Your brain is constantly adapting to this environment based upon feedback from the sensory receptor system in your peripheral nervous system.

 

For example, when it is cold temperature receptors sense the change in temperature and send feedback to the brain via the nervous system, the brain recognises this change in temperature as cold, makes a decision on it,  and then initiates a shiver response to generate heat, in order to restore your ideal body temperature. 

 

Conversely, when it is hot your body will sense the increase in temperature and initiate a sweat response to bring your temperature back down.

 

The body detects the changes, it processes the information and makes a decision on what to do. It then implements a reaction based on this information and it's prior perspective. This is great; it's a helpful, normal reaction.

 

Likewise with pain. If you touch something hot with your hand, your nervous system recognises this as dangerous, initiates a withdrawal response and you pull your hand away quick to stop further damage being done.

 

But what if your nervous system started making you aware of problems that were no longer there?

 

What if you felt pain in your knee, even though it had healed?

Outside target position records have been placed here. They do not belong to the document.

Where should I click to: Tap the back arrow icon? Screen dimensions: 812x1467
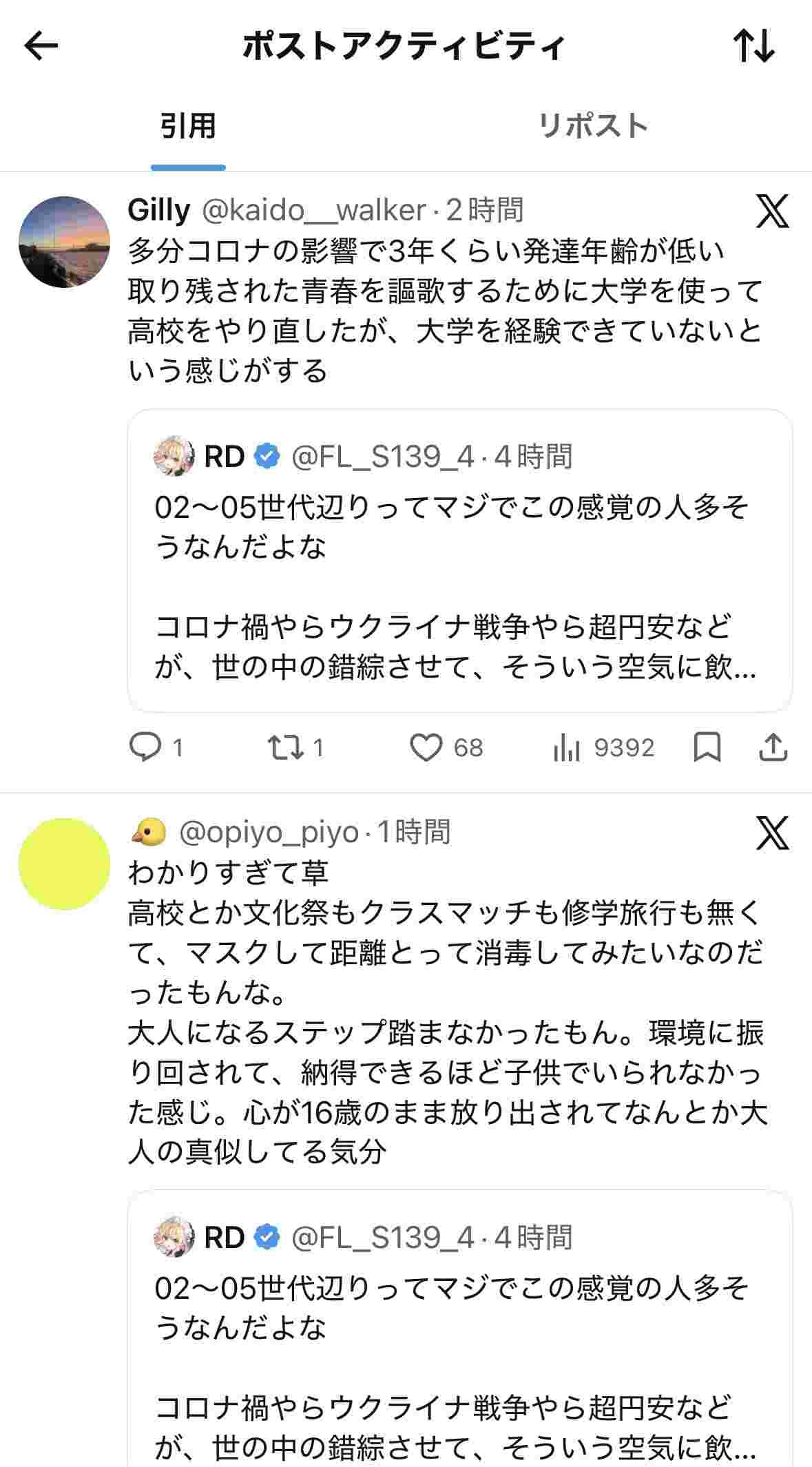(x=41, y=46)
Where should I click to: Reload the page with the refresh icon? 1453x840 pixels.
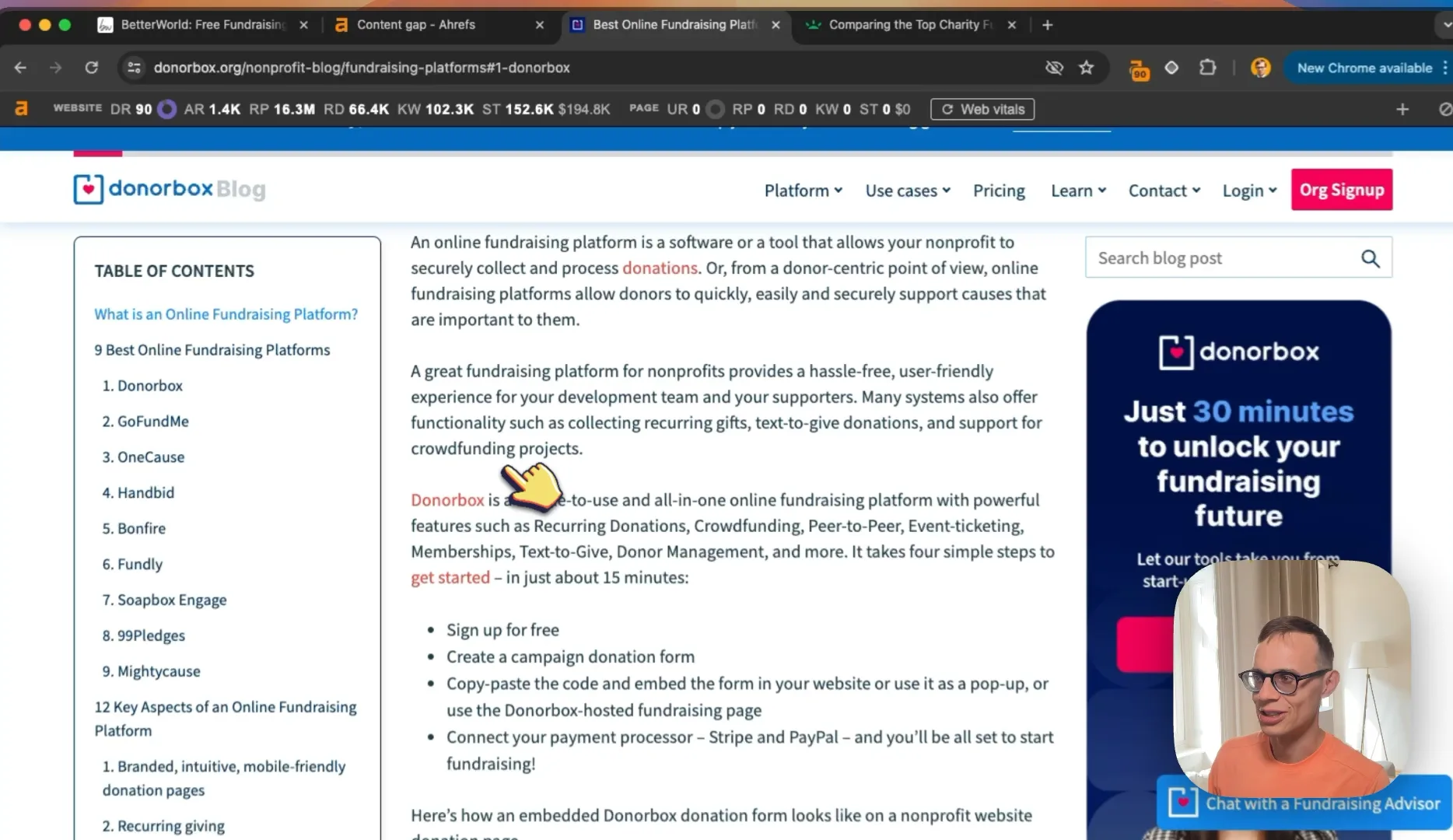click(92, 68)
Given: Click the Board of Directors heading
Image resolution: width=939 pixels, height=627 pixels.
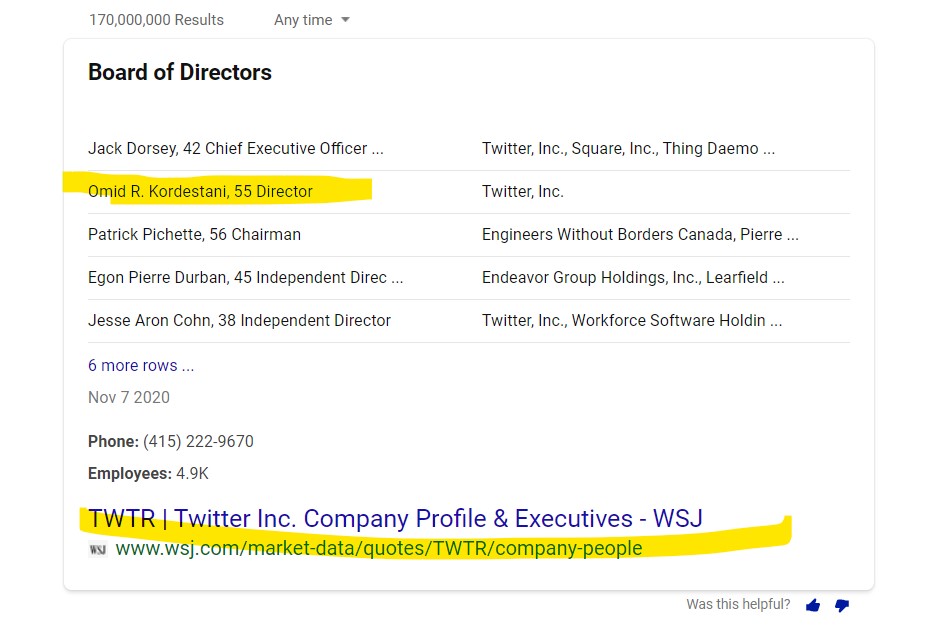Looking at the screenshot, I should tap(180, 72).
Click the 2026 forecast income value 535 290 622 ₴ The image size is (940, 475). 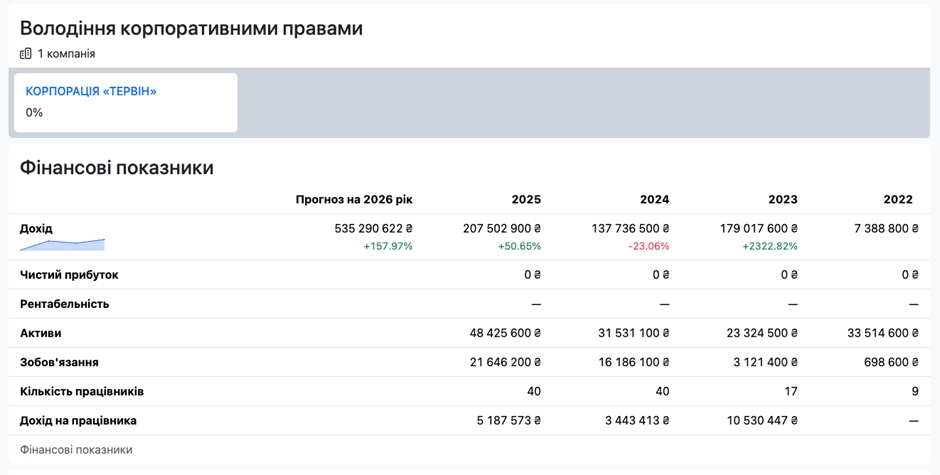point(373,228)
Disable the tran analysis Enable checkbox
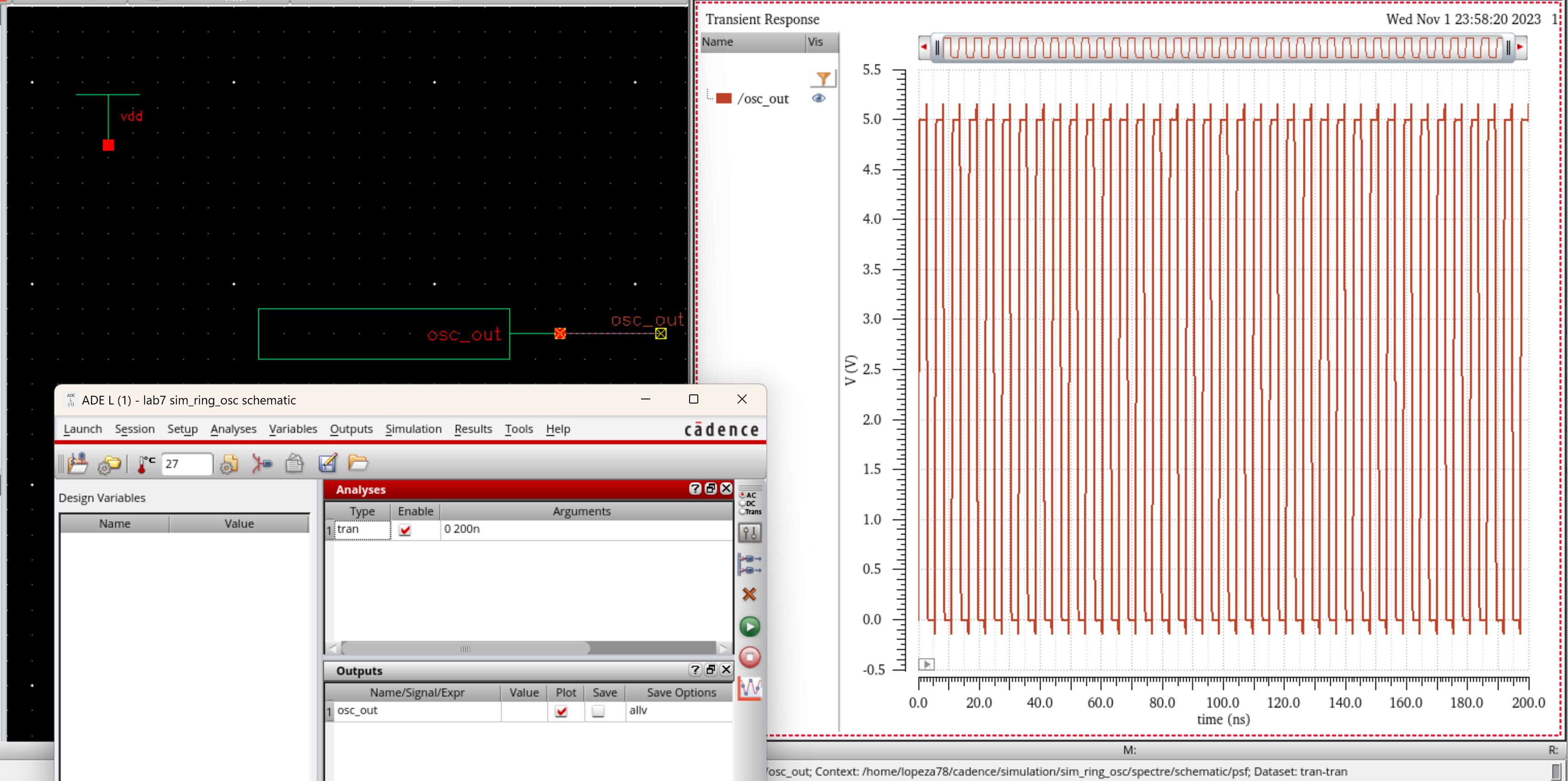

What if you weren't able to lift the same amount of weight, even though you knew your back was physically better?

What if you felt uneasy and vulnerable every time you got behind the wheel of a car?

 

All injuries heal within 3-6 months, this is proven by research. If a problem persists after this then we no longer have a 'hardware' problem but now we have a 'software' problem.

 

Now, when you go to perform a movement and the nervous system references your prior knowledge of the movement, it identifies a problem. It now carries information that suggests the movement or activity might be dangerous or harmful to the body. Because of this your body may reduce your ability to do that movement or stop it all together; or may accompany the movement with a large dose of pain.

 

With PDTR we can screen a movement and find out which forms of information are causing a movement to become painful or problematic. We do this by firstly attempting to reduce the signal from different types of receptors.

 

Is this a ligament issue?

Is this a muscle issue?

Is this a nociceptor, or danger receptor?

 

We can use Muscle Testing to Interpret the Information the body is processing effectively and less effectively. We can then use this information to put in challenges, stimulating different sensory receptors to see which receptors are causing the issue.

 

When we find the root cause of the issue, the main driver behind the problem, we can produce huge changes very quickly with treatment.